4,28 Thus, dysfunctional tight junctions appear to be the reason for the breakdown of RPE fluid transport. Similar observations were presented previously by Le et al.,
14,15 showing RPE barrier breakdown in diabetes.
Targeted anti-VEGF therapy is successful for the treatment of DR and DME. However, the mechanisms by which anti-VEGF therapy is effective are not clear. Previous studies in ARPE19 cells have shown Akt/PKCβ signaling to be upregulated in response to high glucose media.
42 Further studies in animals have shown PKCβ to have a role via PKCβ/HuR/VEGF, upregulated early after STZ-induced diabetes. In this pathway, HuR stabilizes VEGF mRNA, increasing VEGF protein production and secretion.
43 Additional studies in endothelial cells and pericytes show that PGE
2 signaling increases inflammatory cytokine production, including VEGF.
44 In this context, anti-VEGF agents (bevacizumab, aflibercept, or ranibizumab) block a positive feedback loop wherein VEGF increases phospholipase A2 downstream of an initial activation of RAGE.
45 These studies focused on the inner BRB but damage to the outer BRB contributes to diabetic lesions as well.

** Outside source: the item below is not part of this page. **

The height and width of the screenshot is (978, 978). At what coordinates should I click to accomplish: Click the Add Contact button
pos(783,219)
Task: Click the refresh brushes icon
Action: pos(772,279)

15 The first experiments in our RPE models with VEGF, RAGE, and hyperglycemia confirmed the importance of the RPE in ocular diabetes. The new model presented in the current study provides us with a unique opportunity to investigate how these potentially-relevant pathways contribute to outer BRB dysfunction in hyperglycemia.
In conclusion, from these results and previous work performed in our laboratory,
11,12,19 we hypothesize that the loss of RPE function has a vital role in the deterioration of the retina early in hyperglycemia. Streptozotocin-induced, hyperglycemic rats pose difficulties for studying retinal edema because they: (1) do not have a macular region and (2) do not have edema as a result of hyperglycemia before diabetic cataracts become established. The experiments described in the current study do not represent a direct model of human edema. However, they do indicate that fundamental properties of the RPE responsible for fluid homeostasis are significantly impaired by even a few weeks of hyperglycemia. Thus, the role of the RPE in the development of DME should not be overlooked when addressing the pathogenesis of this disease.